7. How many drafts of potential blog posts do you have right now? In what medium do you draft your posts? How often do you completely scratch or delete drafts or blog post ideas?

There’s half a dozen right now, or so.  I have a certain loose and playful style I use when I post here.  There’s also a certain “mundane” style I recognize as my sort of “informative voice”.  The informative voice is boring and drab and otherwise not fun to read (entirely via my opinion, of course), and so when I catch myself writing mostly in that fashion I’ll scrap the post and leave it as purely “topic salvage” for another day.  This post is looking a bit mundane, actually.  Best liven it up a bit.  Chop chop.  Wakey wakey.

8. If you had to leave your blog in your will to another blogger, who would you choose? To ask this in a slightly less morbid way, are there other blogs that you feel are similar to yours in content, style, or voice?

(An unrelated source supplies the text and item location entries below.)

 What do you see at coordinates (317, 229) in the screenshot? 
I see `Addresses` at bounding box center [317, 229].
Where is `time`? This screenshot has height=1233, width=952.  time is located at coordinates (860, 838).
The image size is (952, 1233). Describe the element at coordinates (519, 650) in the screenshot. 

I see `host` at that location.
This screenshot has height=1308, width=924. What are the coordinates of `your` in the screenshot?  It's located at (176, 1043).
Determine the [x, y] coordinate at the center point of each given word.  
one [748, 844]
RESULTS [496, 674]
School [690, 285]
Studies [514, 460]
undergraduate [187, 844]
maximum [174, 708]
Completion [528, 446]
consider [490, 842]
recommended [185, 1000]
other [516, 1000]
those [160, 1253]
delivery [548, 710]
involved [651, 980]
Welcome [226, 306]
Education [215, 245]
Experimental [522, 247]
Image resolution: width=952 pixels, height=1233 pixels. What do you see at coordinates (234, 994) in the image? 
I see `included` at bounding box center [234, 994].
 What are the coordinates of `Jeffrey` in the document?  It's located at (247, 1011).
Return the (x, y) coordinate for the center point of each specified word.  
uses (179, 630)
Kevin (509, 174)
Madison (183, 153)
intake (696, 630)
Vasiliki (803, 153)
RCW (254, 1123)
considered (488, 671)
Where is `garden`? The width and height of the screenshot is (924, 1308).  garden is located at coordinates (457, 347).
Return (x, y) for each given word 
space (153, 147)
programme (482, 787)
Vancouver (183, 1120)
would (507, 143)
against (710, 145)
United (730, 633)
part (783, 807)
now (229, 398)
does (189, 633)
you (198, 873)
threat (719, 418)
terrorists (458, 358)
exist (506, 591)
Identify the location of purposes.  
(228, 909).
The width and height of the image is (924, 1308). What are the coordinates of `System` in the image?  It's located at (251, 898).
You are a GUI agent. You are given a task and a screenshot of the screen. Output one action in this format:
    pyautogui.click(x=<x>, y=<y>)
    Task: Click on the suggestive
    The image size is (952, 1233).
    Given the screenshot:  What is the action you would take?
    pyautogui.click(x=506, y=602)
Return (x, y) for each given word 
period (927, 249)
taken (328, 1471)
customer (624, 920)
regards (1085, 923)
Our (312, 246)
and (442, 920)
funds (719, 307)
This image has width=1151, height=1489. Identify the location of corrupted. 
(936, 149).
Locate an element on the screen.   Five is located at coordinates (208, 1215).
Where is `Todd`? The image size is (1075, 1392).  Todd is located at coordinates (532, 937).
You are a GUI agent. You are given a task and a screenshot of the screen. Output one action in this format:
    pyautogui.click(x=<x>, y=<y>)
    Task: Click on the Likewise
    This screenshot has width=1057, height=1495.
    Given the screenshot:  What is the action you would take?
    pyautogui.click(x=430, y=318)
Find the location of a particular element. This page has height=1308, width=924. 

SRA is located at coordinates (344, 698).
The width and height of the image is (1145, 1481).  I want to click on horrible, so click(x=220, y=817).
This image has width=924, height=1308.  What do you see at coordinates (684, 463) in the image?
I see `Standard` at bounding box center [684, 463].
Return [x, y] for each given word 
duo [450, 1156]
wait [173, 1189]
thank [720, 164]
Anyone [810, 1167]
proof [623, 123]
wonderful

That’s kind of like leaving your dying dog with expensive medical bills to a friend.  I’m sure they’d appreciate the incentive, but they’d be worse off for it.  My writing is my writing, and if I felt someone else filled the bill so deeply as to absorb it quietly I’d probably have gone off to do something else by now.  There will be drinks at the funeral.  You’re all invited.

9. Has anything surprised you since you started blogging?

My monitor caught on fire once.  No joke.  Sparks, smoke, etc.  This shortly after my previous CPU melted to the motherboard.  Straight up melted.  That was a weird computer.  I was just trying to play Leisure Suit Larry 1.  You can so pee on the homeless guy.  Hehe.  Digital karma is a b****.

10. What are your goals or plans for your blog going forward? Any specific goals or plans for your blog in 2010?

Yur lookin’ at it.  Who knows, maybe I’ll have “useful” information, come the turn of the year and turn of the 80, but I’m not holding my breath.  If you’ve put up with me this long I don’t have to change a thing, and if you’re gone, well, pike off and good riddance.  Those people won’t be invited to the drinkin’ funeral.